Data for this task:
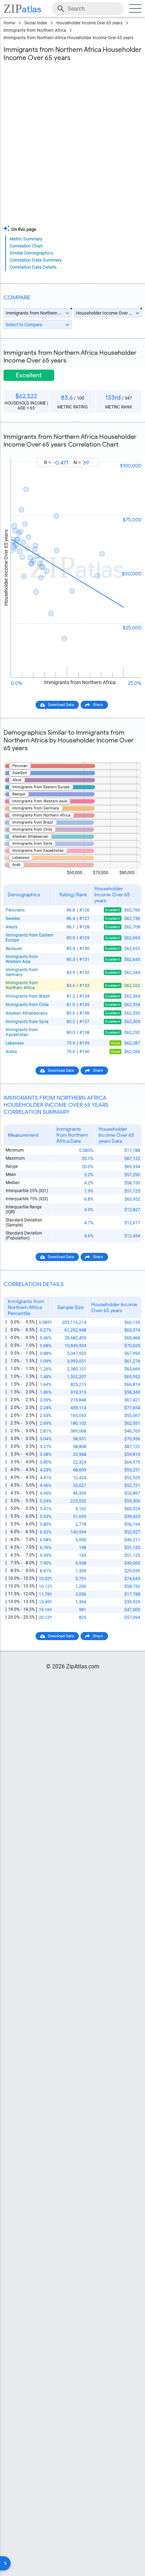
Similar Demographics (31, 253)
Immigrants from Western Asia (22, 959)
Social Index (35, 22)
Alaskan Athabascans (27, 1013)
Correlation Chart (26, 246)
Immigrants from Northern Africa (35, 30)
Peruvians (15, 910)
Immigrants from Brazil (28, 996)
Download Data (61, 705)
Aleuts (12, 927)
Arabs (11, 1051)
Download (128, 451)
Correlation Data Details (33, 267)
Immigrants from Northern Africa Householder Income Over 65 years (68, 37)
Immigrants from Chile (27, 1004)
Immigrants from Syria (27, 1021)
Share (98, 705)
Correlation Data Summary (36, 260)
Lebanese (15, 1043)
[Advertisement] (72, 145)
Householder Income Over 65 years (89, 22)
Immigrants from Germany (22, 972)
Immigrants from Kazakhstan (22, 1032)
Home (9, 22)
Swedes (13, 918)
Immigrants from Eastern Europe (29, 938)
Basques (14, 948)
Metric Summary (26, 238)
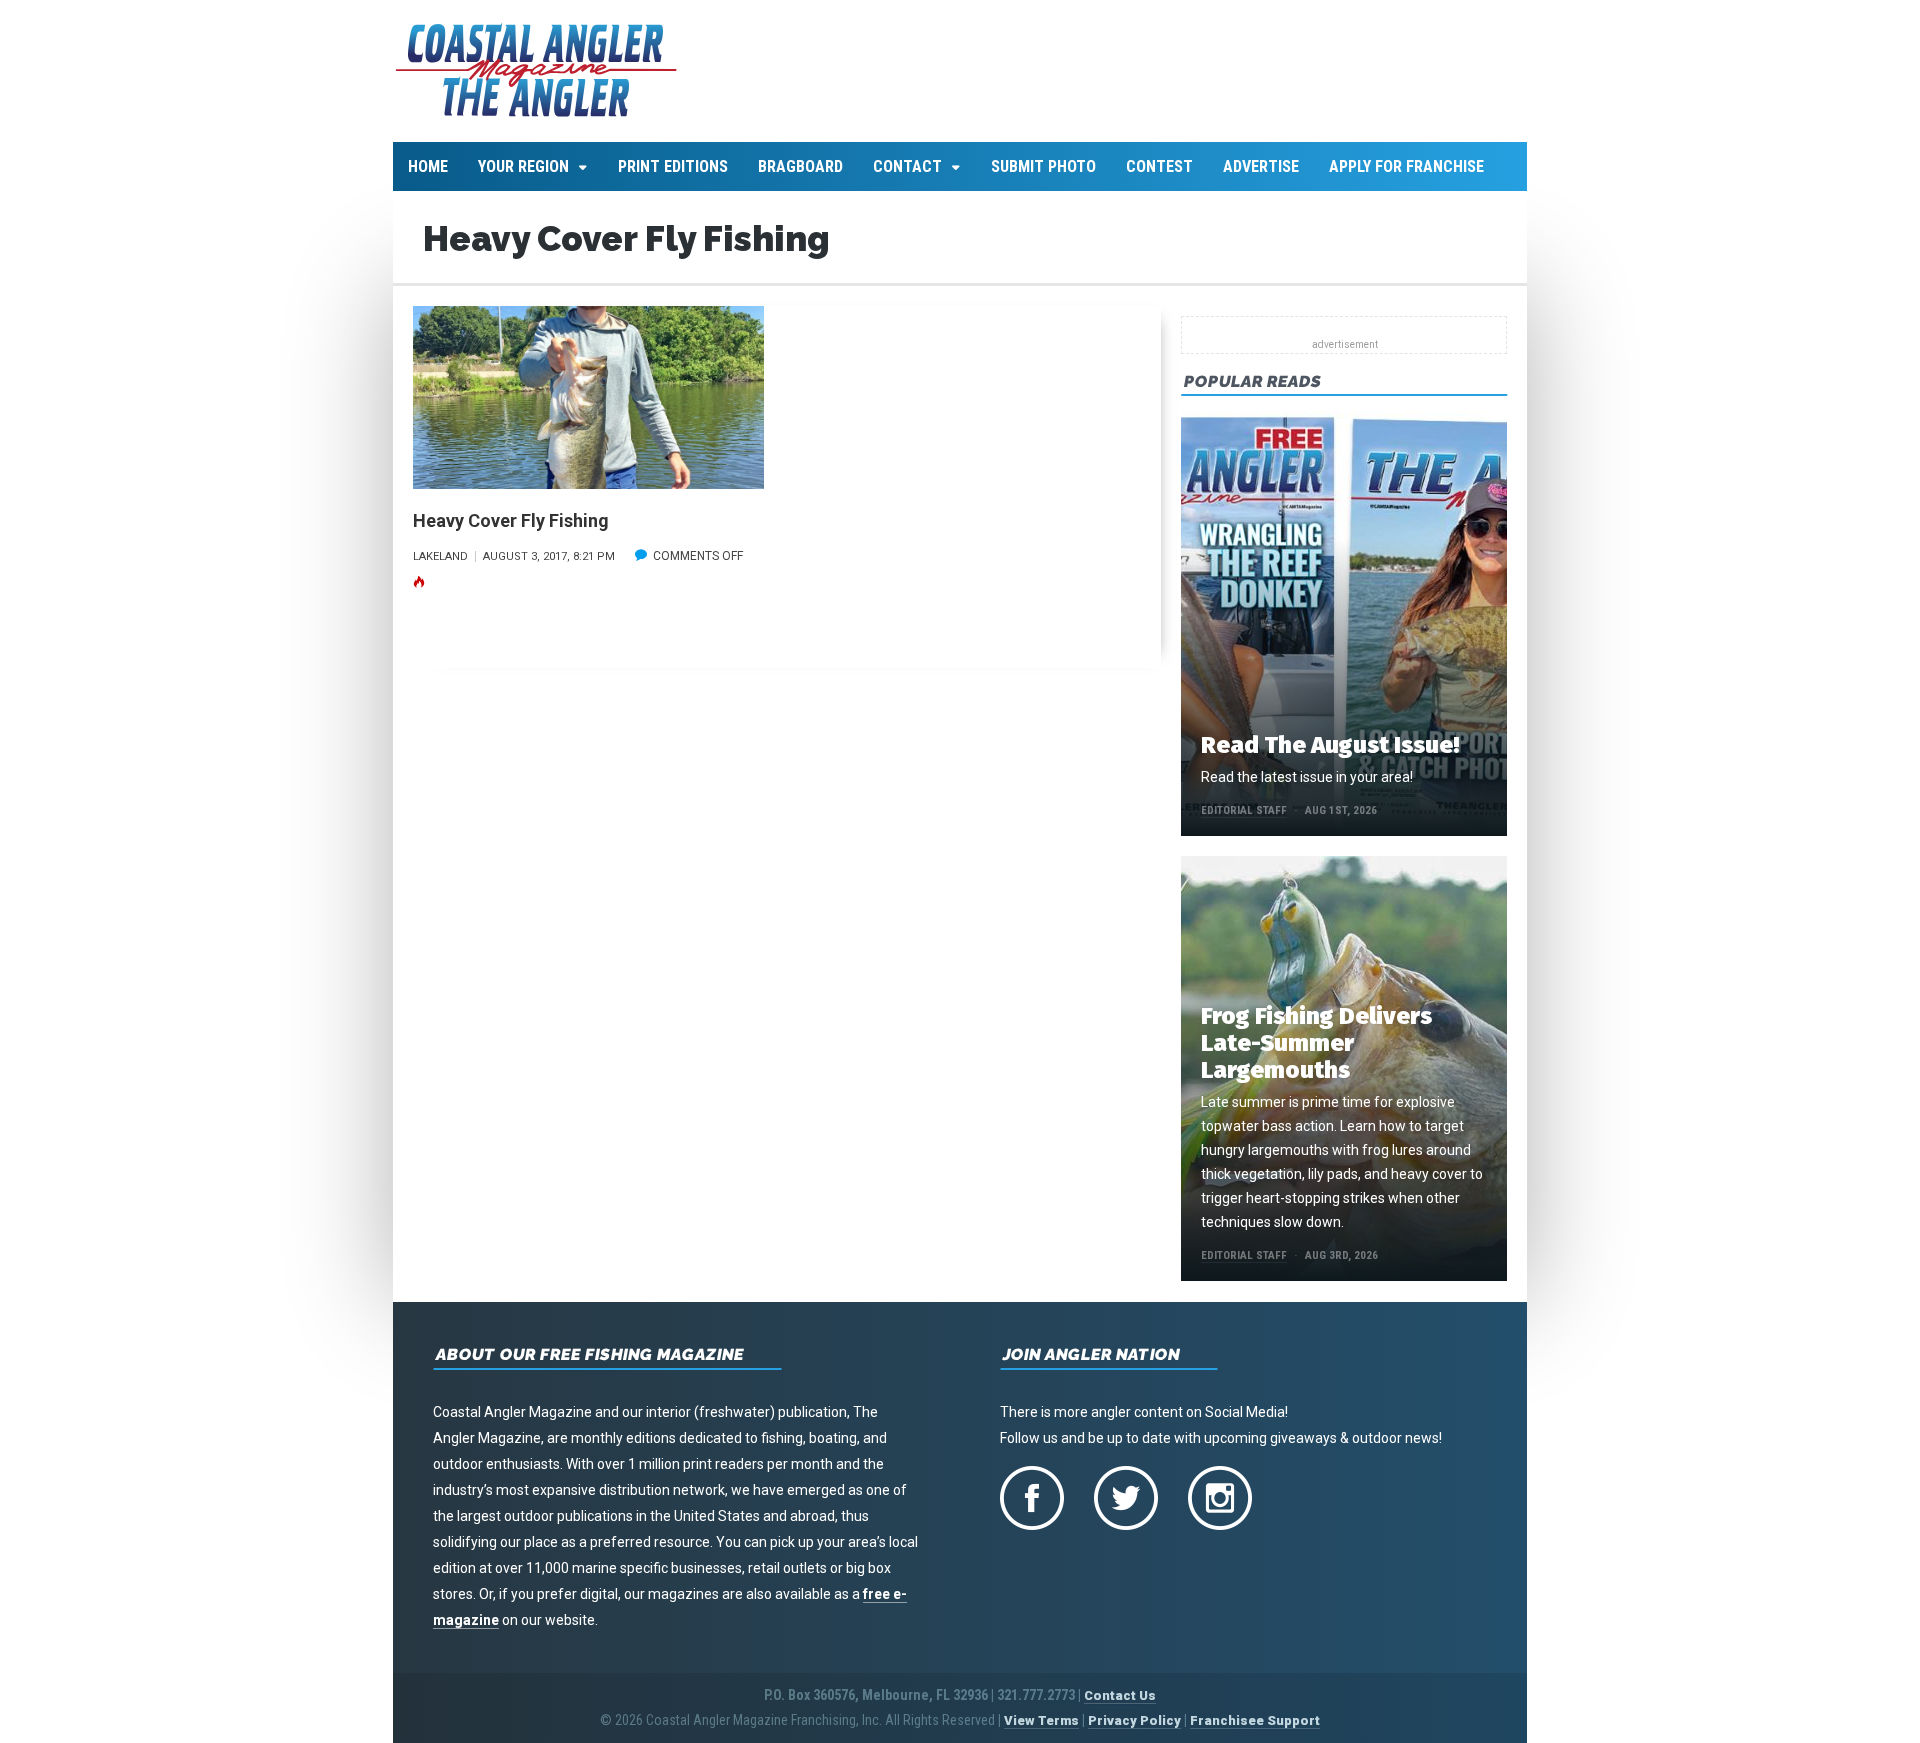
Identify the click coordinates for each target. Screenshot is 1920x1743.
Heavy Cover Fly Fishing (511, 520)
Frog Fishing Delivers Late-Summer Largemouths (1316, 1043)
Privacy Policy (1134, 1720)
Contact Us (1120, 1695)
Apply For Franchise (1406, 166)
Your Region (523, 166)
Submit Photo (1043, 166)
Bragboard (800, 166)
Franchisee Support (1255, 1720)
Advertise (1261, 166)
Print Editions (673, 166)
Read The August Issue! (1330, 745)
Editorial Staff (1244, 810)
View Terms (1041, 1720)
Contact (907, 166)
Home (428, 166)
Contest (1159, 166)
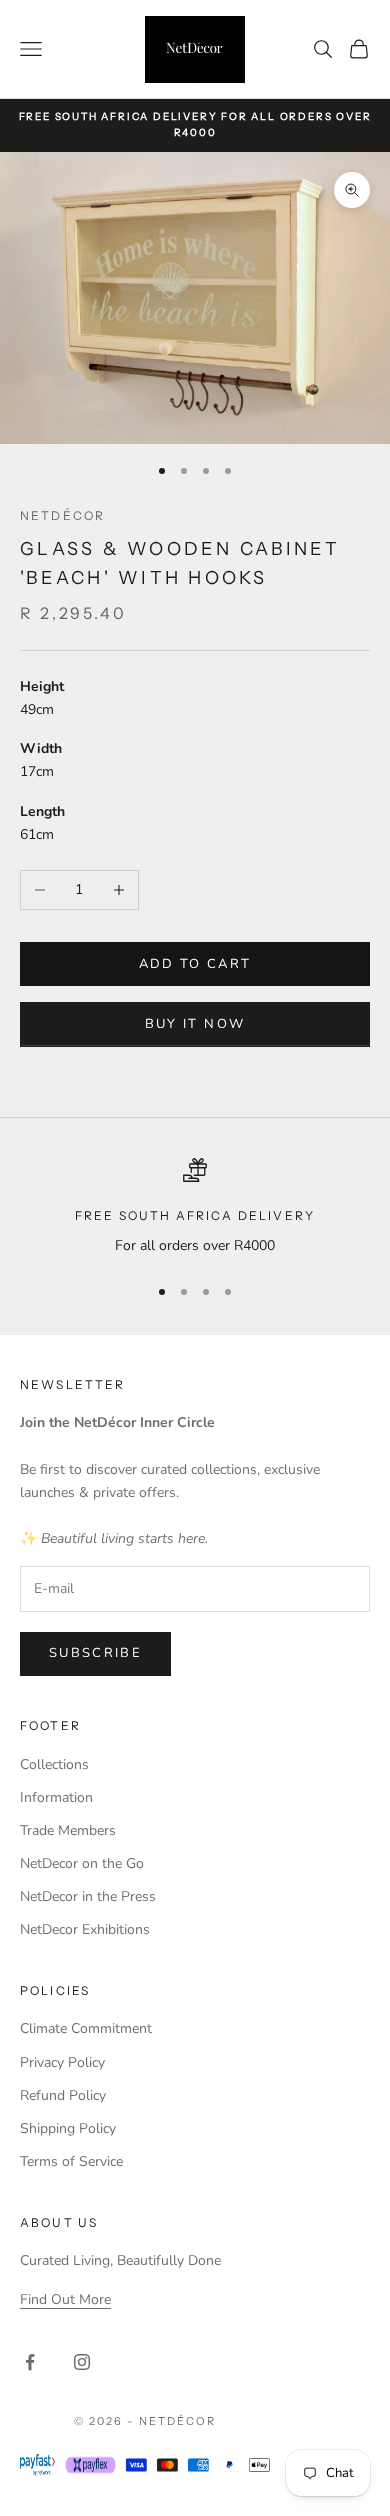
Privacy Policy (62, 2062)
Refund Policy (63, 2095)
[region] (195, 1207)
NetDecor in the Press (88, 1896)
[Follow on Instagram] (82, 2362)
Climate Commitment (86, 2028)
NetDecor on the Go (82, 1863)
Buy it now (195, 1024)
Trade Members (68, 1830)
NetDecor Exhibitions (85, 1929)
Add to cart (195, 964)
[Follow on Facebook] (30, 2362)
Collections (54, 1764)
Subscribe (95, 1653)
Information (56, 1797)
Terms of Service (71, 2161)
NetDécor (62, 515)
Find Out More (65, 2299)
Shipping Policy (68, 2128)
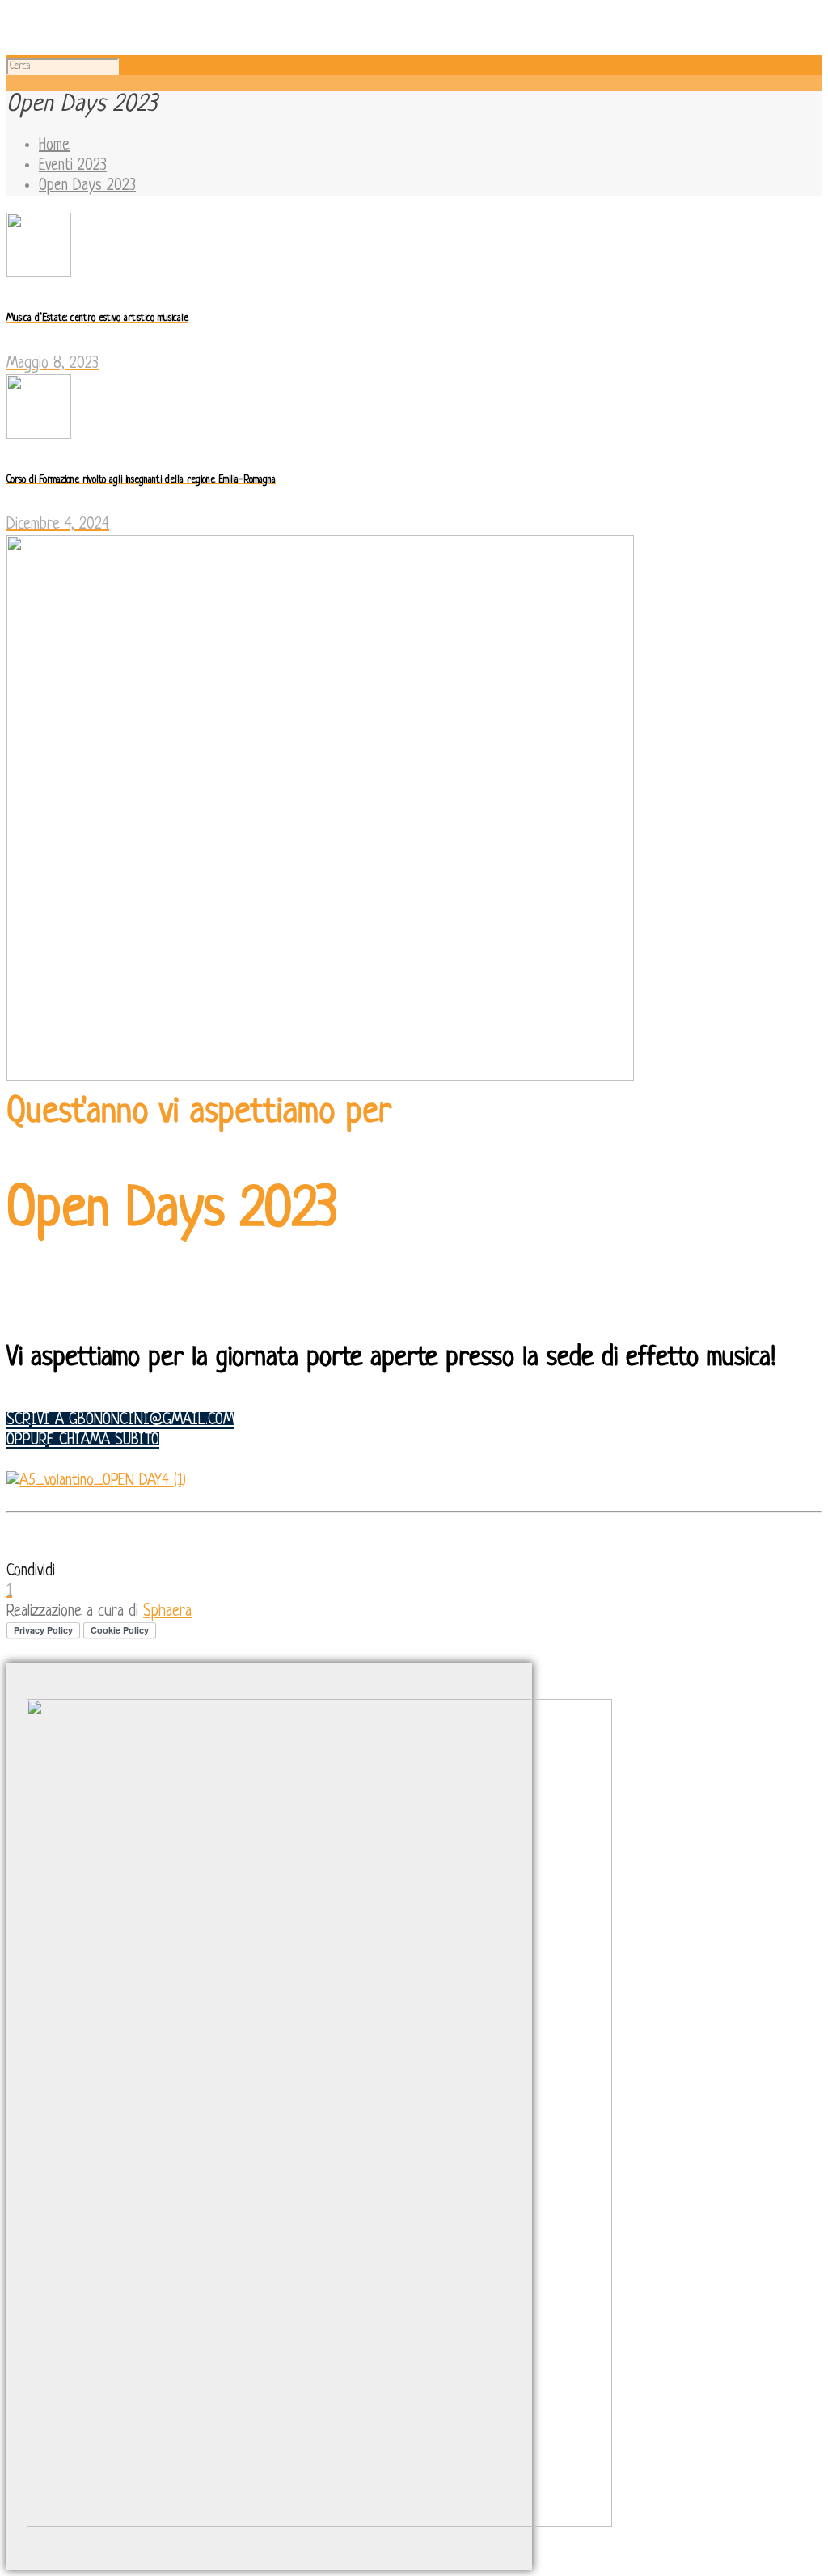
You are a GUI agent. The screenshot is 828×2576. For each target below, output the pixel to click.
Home (54, 145)
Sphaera (167, 1612)
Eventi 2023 (73, 166)
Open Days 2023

Brief: Which lines above hold the string "click"? Copy each of them.

The completed task:
Identify the click coordinates for each target. Screenshot is 1920x1743.
You are a GUI agent. The screenshot is 828×2576. For each target below, output the pixel to click.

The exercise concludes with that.